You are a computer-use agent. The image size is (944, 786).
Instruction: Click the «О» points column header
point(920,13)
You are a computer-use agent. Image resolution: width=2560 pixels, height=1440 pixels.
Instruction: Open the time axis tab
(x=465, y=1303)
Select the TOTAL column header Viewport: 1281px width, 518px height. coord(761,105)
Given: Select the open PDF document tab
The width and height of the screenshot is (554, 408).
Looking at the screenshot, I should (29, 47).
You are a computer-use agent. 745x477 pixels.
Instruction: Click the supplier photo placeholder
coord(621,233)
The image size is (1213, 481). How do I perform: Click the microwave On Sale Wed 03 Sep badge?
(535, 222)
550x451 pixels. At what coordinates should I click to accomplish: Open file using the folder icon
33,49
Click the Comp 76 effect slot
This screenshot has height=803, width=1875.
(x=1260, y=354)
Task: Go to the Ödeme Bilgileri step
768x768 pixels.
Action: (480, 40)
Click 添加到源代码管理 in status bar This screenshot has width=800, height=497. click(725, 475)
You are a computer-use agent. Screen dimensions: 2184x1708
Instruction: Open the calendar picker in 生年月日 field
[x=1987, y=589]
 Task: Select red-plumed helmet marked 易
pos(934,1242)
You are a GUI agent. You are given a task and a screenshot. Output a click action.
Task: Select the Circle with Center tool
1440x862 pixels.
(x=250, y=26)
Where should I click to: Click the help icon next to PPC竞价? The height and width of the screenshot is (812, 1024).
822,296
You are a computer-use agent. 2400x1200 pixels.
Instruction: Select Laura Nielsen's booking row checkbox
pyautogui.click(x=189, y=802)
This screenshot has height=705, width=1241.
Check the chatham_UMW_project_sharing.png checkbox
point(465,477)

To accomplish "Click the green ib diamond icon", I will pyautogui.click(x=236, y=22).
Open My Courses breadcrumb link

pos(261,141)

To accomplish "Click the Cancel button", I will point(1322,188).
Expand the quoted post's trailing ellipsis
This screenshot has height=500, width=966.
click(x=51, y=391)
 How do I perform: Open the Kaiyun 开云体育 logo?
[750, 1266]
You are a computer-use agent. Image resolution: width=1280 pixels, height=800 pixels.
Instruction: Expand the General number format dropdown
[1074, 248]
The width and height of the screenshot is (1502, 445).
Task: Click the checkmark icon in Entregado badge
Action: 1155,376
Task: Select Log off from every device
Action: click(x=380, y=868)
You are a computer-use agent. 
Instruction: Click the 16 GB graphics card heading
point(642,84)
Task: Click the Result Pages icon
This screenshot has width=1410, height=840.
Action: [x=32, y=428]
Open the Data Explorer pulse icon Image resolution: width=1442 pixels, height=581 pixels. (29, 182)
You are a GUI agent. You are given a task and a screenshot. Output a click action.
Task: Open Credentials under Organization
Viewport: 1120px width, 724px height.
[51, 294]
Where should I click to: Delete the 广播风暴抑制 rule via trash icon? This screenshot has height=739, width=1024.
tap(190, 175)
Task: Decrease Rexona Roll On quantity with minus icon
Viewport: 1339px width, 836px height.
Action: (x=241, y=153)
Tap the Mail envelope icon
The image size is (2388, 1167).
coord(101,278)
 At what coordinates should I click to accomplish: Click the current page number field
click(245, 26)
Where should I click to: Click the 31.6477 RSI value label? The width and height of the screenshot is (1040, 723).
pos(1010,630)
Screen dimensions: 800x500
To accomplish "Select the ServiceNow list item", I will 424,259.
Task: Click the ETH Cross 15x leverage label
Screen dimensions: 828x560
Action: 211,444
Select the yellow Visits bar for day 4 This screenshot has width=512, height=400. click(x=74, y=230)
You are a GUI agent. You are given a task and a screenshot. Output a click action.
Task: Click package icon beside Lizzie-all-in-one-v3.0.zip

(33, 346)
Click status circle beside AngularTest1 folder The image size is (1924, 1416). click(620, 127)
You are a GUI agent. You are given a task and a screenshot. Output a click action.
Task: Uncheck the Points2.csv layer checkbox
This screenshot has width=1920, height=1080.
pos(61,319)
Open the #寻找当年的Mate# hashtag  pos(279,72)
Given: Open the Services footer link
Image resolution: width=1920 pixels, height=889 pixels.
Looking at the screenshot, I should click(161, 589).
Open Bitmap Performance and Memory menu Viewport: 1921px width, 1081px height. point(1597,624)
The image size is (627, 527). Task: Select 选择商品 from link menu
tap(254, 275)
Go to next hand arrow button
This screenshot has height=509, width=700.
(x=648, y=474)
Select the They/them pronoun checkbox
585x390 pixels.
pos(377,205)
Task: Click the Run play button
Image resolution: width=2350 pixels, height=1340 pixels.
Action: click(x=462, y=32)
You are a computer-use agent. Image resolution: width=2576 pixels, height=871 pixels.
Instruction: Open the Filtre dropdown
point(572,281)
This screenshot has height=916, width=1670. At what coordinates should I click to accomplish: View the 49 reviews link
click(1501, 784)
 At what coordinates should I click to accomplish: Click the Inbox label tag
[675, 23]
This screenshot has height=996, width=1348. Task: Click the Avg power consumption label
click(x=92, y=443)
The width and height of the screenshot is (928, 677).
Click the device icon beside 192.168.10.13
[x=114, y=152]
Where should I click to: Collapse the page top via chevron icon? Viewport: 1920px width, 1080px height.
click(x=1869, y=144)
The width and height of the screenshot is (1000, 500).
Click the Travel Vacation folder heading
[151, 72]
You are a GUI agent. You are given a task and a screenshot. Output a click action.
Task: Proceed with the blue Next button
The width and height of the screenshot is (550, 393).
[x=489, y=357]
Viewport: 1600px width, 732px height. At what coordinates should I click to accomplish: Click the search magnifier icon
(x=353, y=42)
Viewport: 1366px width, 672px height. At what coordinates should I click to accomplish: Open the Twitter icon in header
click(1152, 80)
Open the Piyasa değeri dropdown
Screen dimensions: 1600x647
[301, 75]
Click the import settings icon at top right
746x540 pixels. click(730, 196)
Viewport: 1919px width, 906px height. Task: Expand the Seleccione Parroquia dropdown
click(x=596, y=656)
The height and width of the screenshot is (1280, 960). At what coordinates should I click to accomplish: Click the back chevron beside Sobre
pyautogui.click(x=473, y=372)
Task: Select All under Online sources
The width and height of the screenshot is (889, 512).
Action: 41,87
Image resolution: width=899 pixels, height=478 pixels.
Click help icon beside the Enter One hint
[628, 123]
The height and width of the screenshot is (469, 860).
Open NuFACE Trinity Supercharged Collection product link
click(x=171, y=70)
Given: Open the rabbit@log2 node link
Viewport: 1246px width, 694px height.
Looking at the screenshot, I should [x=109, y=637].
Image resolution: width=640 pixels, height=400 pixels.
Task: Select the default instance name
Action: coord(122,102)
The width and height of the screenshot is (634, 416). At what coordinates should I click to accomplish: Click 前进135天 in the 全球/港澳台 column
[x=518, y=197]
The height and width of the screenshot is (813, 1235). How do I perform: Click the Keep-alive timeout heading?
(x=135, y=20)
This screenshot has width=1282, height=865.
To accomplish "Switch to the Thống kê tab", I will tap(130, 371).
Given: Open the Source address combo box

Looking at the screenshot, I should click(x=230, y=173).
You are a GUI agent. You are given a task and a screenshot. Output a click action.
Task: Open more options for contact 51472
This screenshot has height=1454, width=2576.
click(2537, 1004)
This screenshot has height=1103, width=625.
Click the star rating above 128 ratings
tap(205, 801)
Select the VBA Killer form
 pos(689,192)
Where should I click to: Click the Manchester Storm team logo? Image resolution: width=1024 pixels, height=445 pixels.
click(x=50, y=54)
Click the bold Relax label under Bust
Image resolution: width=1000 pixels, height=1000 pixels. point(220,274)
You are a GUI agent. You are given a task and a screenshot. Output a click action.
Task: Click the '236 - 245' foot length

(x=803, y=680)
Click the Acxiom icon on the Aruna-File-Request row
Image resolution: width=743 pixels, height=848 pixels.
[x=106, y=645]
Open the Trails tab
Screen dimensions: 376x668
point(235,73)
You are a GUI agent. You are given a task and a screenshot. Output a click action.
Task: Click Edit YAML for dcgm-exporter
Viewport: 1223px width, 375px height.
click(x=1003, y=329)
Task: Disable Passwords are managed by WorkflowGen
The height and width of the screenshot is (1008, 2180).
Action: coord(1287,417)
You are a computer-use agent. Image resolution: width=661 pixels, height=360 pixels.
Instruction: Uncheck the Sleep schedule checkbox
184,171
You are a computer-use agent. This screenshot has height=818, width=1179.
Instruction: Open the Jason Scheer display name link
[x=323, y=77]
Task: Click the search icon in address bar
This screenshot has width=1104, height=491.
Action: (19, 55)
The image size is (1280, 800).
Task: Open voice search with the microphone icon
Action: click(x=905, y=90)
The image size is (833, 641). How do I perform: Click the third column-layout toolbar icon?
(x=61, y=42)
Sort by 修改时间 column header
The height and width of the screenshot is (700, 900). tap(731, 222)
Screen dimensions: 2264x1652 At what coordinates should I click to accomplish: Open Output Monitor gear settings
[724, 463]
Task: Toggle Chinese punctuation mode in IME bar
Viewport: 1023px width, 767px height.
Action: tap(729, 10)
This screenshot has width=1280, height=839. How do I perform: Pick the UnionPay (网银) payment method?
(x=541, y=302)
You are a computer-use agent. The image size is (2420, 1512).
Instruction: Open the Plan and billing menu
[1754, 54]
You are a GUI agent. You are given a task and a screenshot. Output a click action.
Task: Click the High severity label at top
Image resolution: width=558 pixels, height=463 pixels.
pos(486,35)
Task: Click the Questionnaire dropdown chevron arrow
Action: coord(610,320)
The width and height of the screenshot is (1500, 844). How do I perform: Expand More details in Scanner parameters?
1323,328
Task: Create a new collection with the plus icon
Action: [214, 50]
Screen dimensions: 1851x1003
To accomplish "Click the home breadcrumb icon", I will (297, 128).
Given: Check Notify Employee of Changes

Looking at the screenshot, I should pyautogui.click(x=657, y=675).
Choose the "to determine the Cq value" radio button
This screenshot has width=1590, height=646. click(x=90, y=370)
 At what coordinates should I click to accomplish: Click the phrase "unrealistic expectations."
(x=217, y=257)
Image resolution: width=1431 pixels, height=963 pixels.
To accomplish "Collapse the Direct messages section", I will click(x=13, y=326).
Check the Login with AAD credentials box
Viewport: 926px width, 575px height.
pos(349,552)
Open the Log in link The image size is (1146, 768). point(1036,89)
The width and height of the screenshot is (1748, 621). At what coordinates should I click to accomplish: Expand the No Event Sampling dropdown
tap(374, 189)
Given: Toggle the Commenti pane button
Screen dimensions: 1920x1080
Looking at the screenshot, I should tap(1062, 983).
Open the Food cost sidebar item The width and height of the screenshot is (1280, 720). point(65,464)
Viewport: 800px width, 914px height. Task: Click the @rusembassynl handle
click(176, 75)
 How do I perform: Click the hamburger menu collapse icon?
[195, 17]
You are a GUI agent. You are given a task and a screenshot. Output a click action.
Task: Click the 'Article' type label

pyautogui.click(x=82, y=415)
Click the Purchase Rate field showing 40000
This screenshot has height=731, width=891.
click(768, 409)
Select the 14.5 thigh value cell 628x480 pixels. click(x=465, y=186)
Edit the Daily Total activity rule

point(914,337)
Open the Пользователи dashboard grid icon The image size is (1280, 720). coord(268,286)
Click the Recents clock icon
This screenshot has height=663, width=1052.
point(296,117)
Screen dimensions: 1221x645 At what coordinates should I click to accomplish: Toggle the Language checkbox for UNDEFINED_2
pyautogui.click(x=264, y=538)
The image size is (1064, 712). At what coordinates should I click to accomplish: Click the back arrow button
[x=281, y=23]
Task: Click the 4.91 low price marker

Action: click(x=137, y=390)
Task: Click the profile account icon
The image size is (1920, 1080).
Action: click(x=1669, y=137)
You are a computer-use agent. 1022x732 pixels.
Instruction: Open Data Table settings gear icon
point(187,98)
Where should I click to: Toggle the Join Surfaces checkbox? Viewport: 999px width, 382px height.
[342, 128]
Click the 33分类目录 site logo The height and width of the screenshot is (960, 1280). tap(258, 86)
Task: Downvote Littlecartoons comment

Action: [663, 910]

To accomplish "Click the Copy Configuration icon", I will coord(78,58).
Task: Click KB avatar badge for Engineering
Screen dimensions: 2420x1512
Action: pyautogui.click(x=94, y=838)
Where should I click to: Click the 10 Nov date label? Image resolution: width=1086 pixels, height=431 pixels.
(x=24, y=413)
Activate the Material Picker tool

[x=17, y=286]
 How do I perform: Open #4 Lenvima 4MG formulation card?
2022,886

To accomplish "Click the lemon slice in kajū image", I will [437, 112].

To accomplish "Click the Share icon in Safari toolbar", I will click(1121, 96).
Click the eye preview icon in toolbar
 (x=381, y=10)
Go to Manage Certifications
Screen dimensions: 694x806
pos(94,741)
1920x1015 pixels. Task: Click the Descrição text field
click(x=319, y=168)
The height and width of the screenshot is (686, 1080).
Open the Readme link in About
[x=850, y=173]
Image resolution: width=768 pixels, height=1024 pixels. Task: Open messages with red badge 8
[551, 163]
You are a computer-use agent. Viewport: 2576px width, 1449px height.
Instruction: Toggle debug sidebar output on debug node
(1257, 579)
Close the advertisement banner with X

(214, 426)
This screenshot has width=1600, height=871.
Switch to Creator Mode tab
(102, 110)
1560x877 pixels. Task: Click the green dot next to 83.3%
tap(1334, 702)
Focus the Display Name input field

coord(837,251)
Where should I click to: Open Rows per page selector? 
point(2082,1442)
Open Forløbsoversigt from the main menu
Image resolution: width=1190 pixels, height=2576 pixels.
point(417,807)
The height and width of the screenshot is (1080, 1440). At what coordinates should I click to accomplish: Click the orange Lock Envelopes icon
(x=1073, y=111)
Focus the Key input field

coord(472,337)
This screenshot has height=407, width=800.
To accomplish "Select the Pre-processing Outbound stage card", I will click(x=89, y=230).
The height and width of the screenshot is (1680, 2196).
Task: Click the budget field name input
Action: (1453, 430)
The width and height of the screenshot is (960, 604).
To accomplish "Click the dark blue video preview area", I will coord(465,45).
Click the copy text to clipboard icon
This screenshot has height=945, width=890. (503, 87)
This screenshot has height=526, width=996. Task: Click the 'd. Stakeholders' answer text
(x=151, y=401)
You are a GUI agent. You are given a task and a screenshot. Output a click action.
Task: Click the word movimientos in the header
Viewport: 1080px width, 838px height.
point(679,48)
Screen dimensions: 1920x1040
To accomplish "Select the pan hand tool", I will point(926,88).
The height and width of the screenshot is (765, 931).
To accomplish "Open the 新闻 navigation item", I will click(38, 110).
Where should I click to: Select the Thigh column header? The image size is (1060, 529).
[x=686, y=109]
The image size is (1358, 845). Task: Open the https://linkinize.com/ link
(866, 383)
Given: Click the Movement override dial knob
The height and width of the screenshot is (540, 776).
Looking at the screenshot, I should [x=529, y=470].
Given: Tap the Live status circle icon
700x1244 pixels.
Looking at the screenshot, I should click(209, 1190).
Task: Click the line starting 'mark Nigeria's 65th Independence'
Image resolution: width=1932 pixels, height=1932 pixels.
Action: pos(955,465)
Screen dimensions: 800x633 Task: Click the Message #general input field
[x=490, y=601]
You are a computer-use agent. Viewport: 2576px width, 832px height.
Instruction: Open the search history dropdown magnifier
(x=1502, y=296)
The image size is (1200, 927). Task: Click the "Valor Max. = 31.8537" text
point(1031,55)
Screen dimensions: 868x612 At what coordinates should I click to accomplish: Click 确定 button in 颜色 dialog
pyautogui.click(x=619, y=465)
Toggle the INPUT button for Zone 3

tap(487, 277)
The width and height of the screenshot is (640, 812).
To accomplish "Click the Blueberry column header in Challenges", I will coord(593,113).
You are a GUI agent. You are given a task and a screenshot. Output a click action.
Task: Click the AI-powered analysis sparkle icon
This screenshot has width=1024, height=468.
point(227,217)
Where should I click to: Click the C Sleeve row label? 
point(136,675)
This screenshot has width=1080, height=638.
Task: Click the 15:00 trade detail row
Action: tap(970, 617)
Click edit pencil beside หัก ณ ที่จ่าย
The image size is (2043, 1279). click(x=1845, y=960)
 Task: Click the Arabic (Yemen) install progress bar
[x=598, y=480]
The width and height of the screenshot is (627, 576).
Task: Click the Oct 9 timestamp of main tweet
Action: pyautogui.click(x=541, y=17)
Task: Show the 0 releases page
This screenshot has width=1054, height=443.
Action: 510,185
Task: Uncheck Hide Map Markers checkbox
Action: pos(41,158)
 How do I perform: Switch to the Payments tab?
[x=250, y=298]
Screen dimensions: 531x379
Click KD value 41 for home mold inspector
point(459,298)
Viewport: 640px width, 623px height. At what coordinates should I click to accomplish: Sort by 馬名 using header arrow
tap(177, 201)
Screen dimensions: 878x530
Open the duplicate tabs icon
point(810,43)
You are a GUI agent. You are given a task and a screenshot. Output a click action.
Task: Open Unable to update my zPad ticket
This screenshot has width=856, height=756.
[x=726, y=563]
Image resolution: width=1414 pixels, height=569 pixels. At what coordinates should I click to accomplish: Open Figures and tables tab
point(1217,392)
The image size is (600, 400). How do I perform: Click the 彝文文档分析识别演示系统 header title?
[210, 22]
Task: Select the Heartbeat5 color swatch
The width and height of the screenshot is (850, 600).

------------------------------------------------------------------------

Coloque em uma lista numerada as linhas do trecho que começa na linha que contém "Viewport: 1919px width, 906px" e termina na linha que contém "click(x=596, y=656)", incluindo ambas e omitindo as linhas em branco.

*RESPOSTA DA TAREFA*
1. Viewport: 1919px width, 906px height. Task: Expand the Seleccione Parroquia dropdown
2. click(x=596, y=656)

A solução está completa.